LISTED ENTRIES.
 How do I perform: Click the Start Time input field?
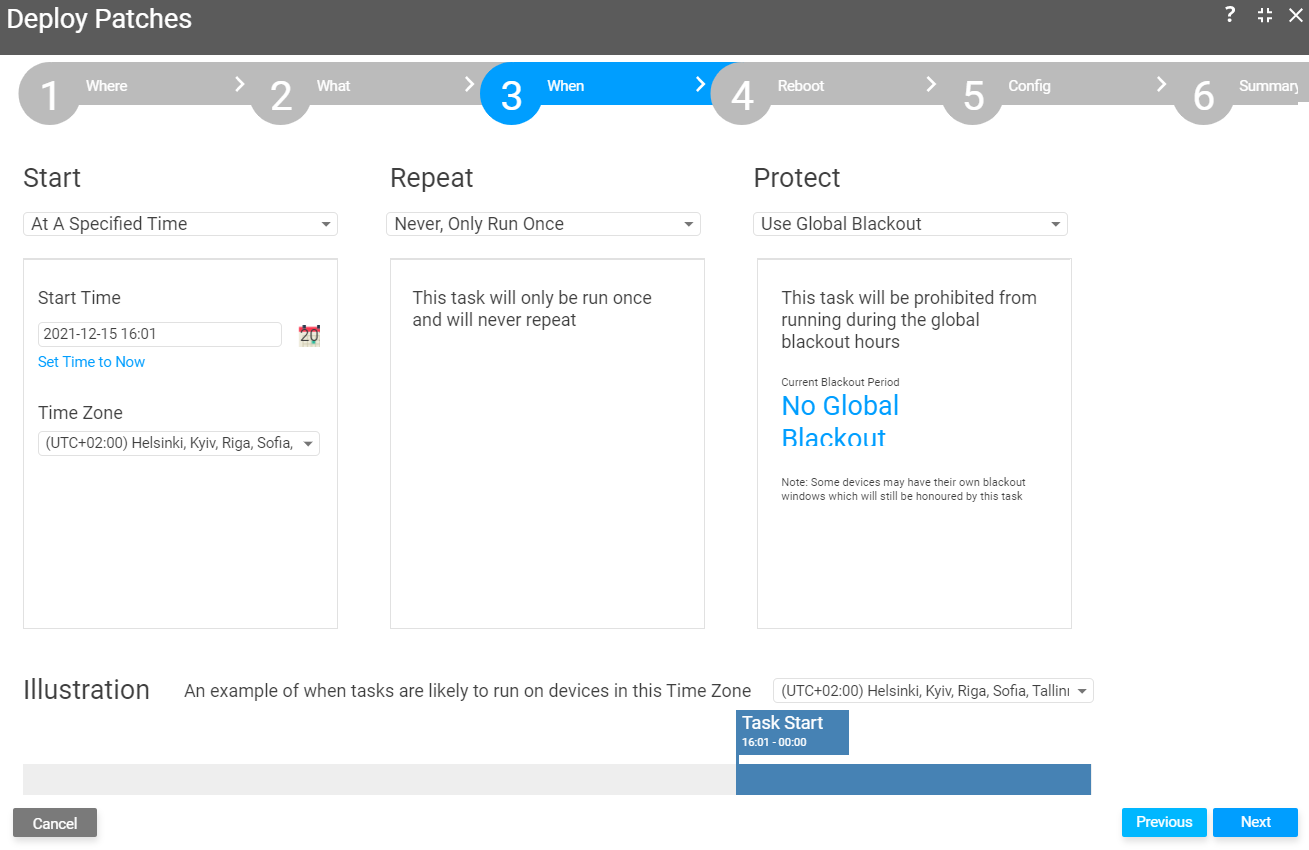point(160,334)
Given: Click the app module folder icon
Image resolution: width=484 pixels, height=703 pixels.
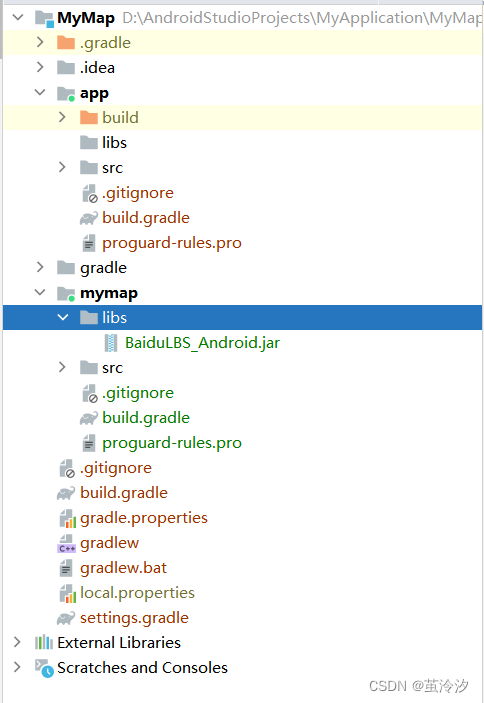Looking at the screenshot, I should tap(66, 94).
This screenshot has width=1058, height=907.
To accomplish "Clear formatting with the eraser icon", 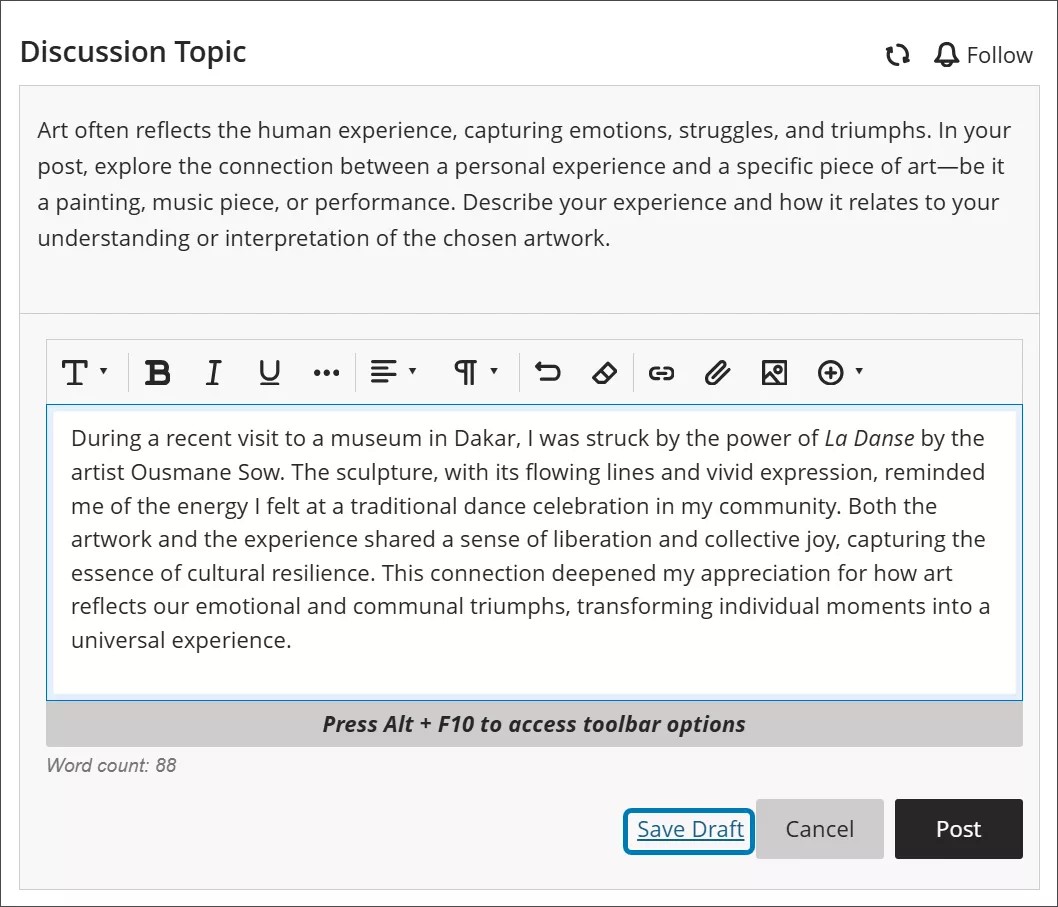I will tap(604, 372).
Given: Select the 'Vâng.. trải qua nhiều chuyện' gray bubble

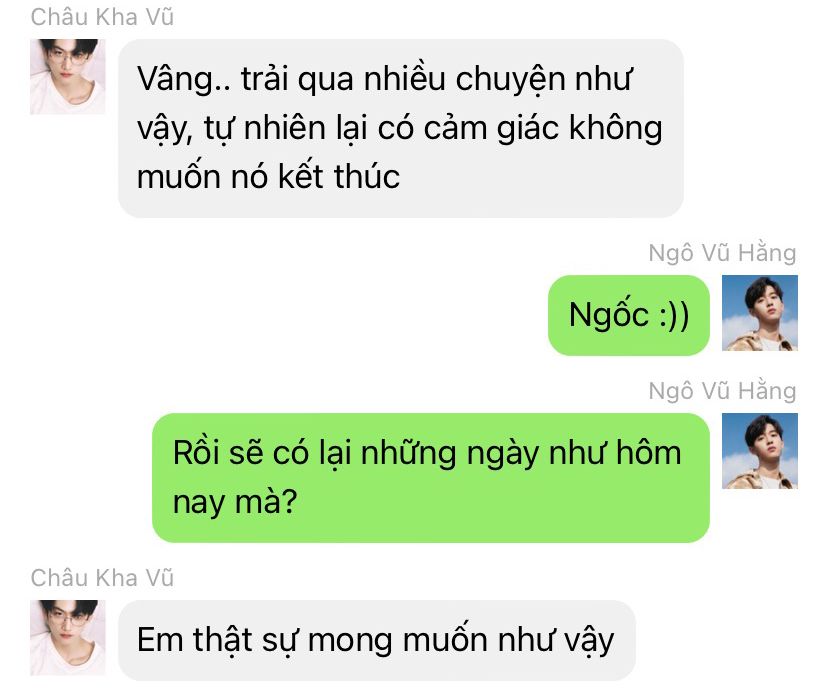Looking at the screenshot, I should pos(401,128).
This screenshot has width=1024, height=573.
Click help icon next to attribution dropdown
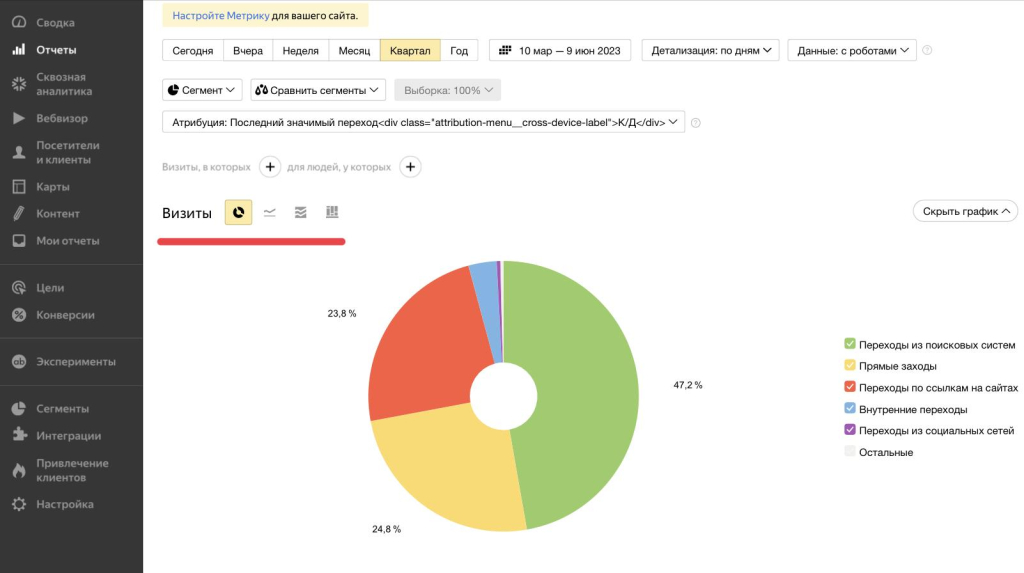pos(696,123)

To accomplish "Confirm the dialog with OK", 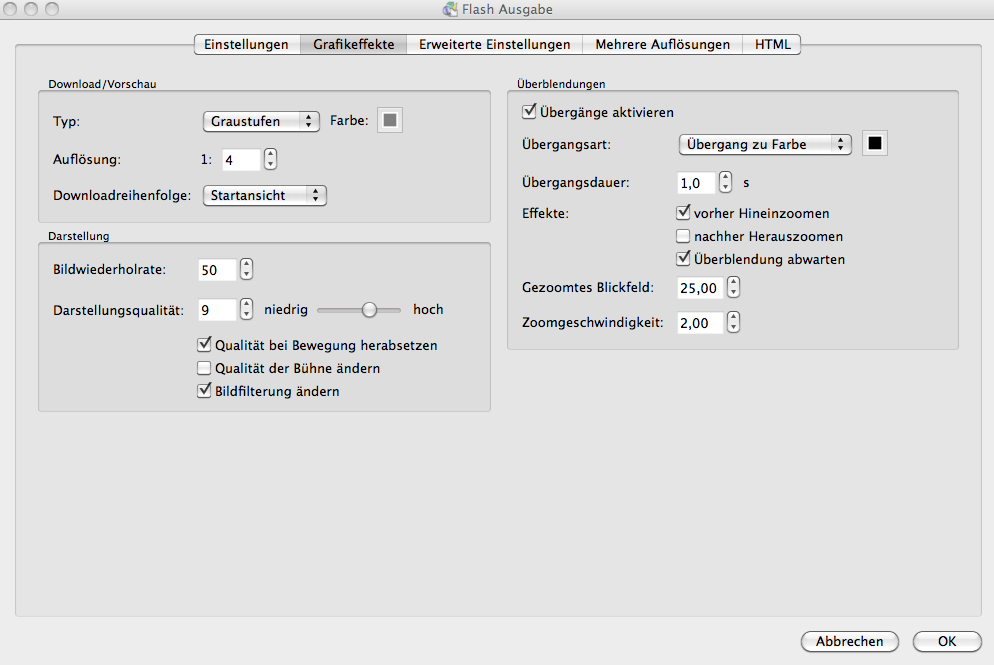I will (946, 641).
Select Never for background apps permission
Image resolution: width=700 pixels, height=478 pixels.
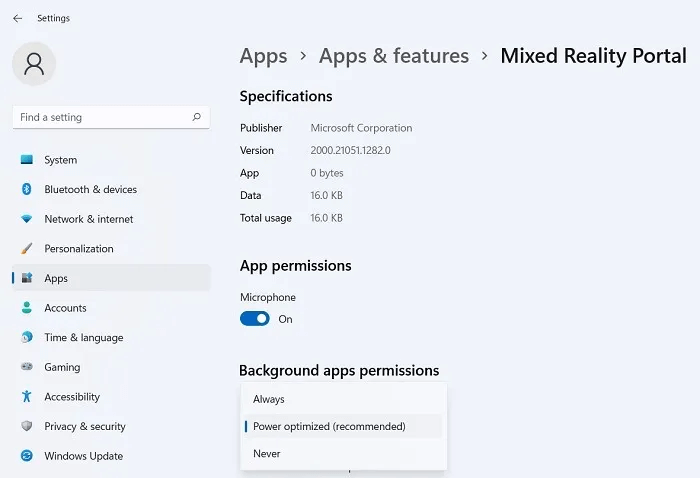(267, 453)
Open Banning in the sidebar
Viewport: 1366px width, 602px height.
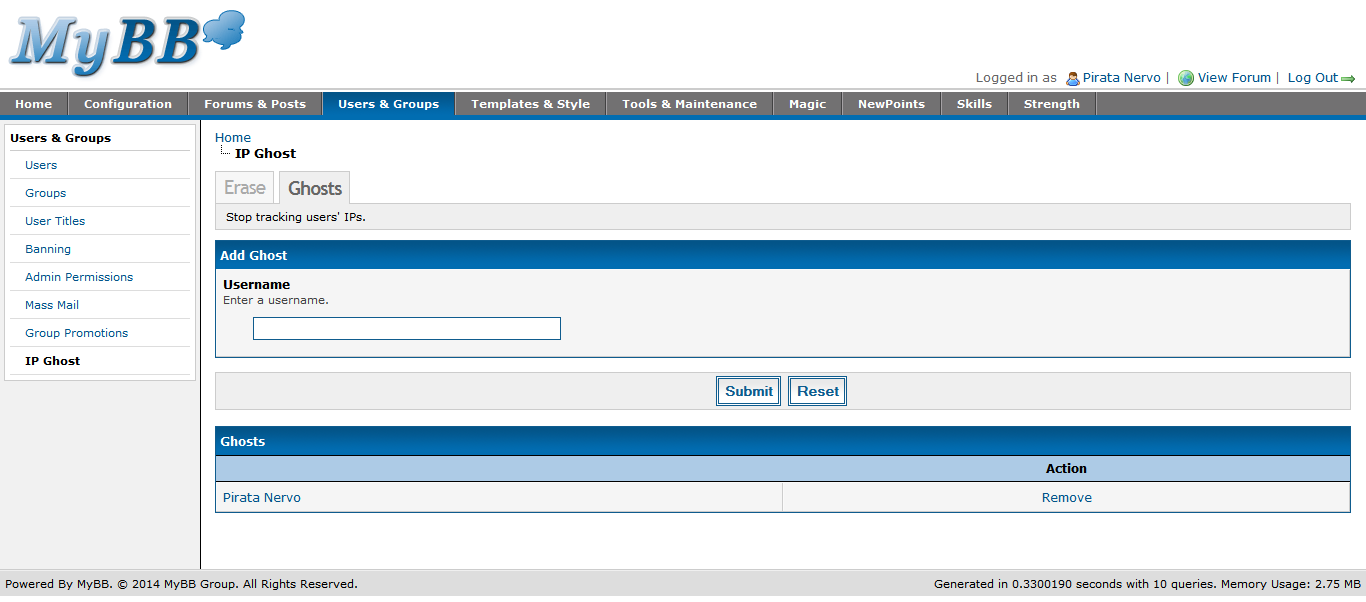48,249
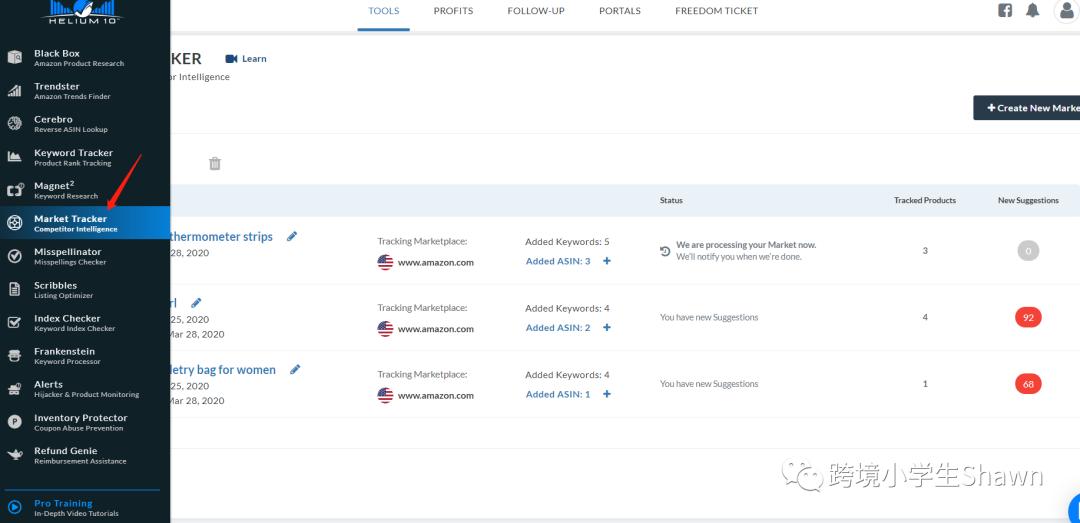Open the Learn video link

(x=246, y=59)
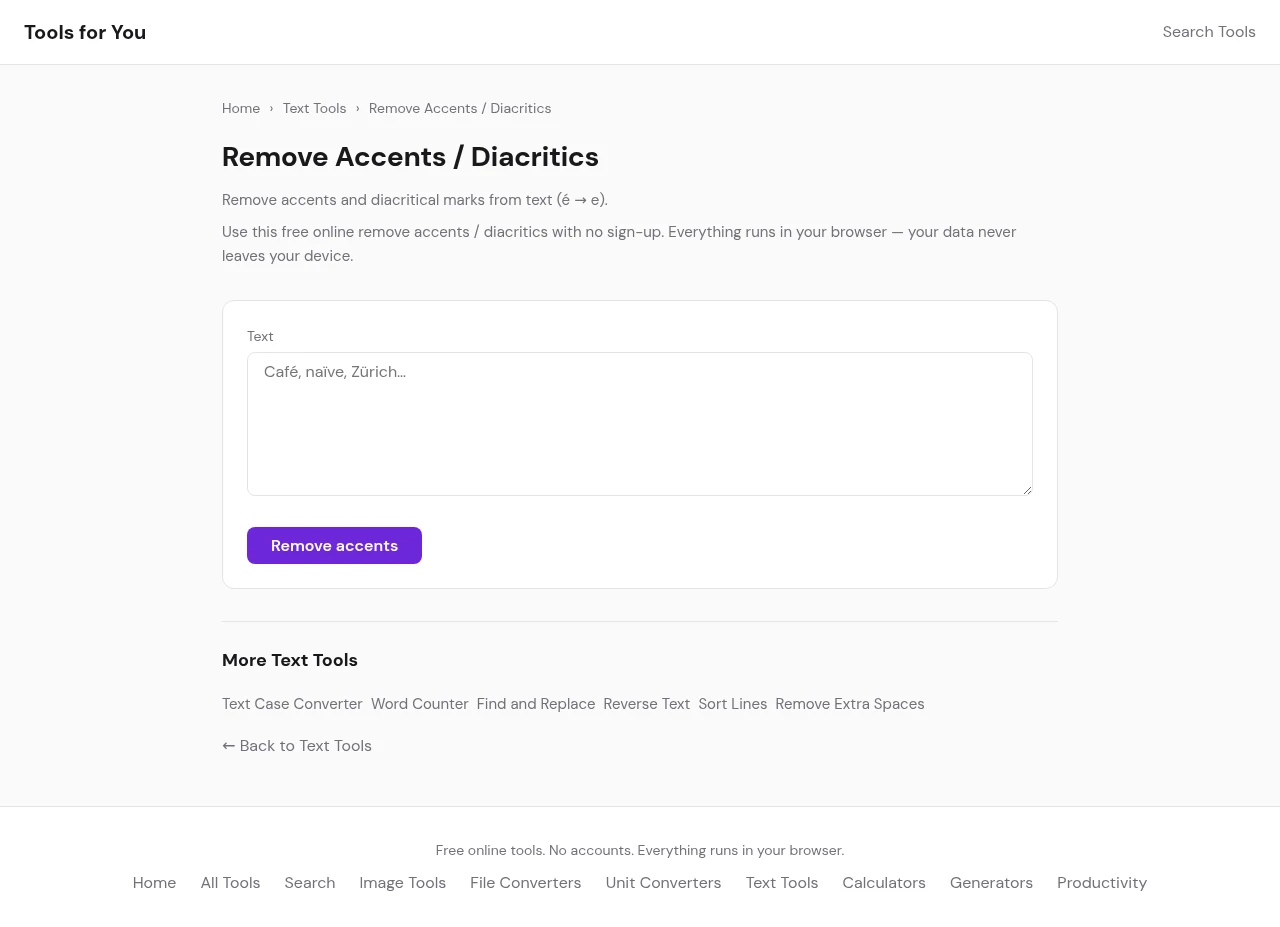Go to Home breadcrumb link
1280x927 pixels.
[241, 108]
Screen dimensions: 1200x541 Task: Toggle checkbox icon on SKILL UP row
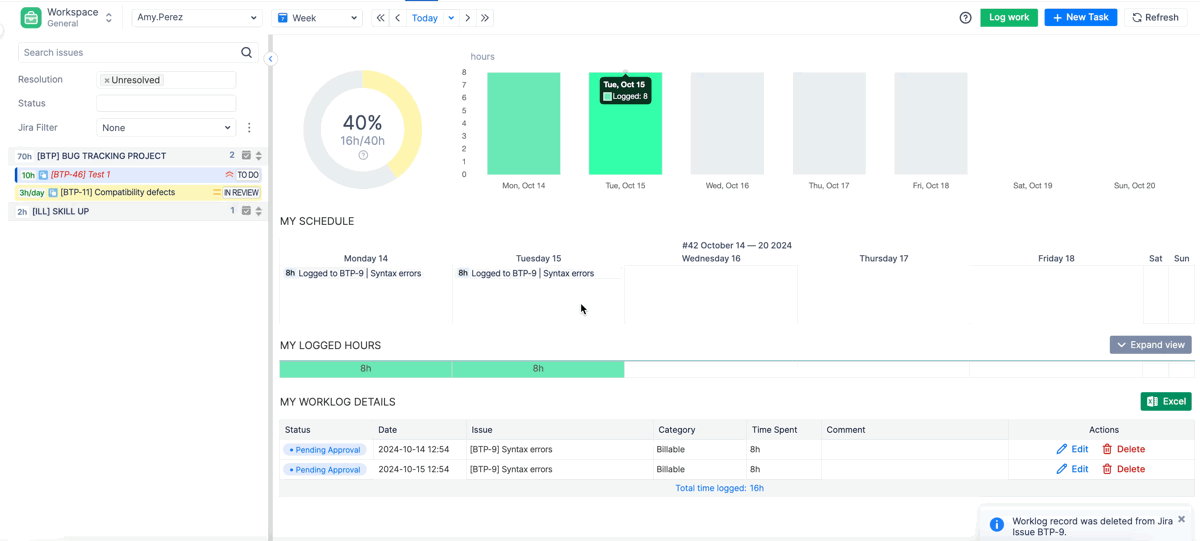[x=246, y=211]
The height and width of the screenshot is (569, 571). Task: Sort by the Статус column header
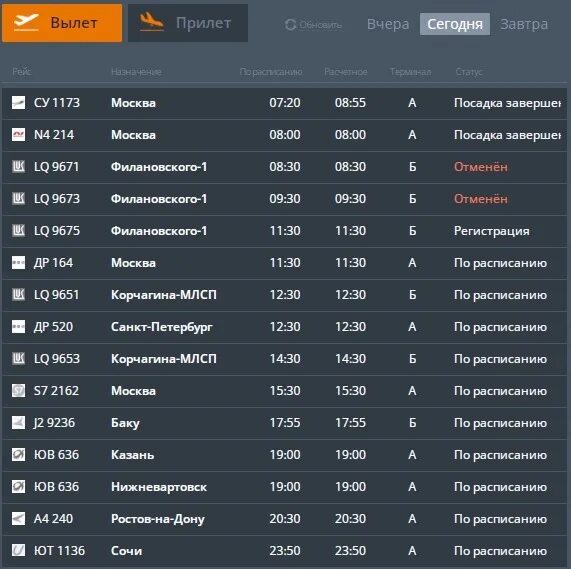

WORK REQUEST. Scan the data above for the word "This", then copy every line that holds it.

REPLY TO THE EXERCISE.
This screenshot has width=1058, height=907.
This screenshot has width=1024, height=573.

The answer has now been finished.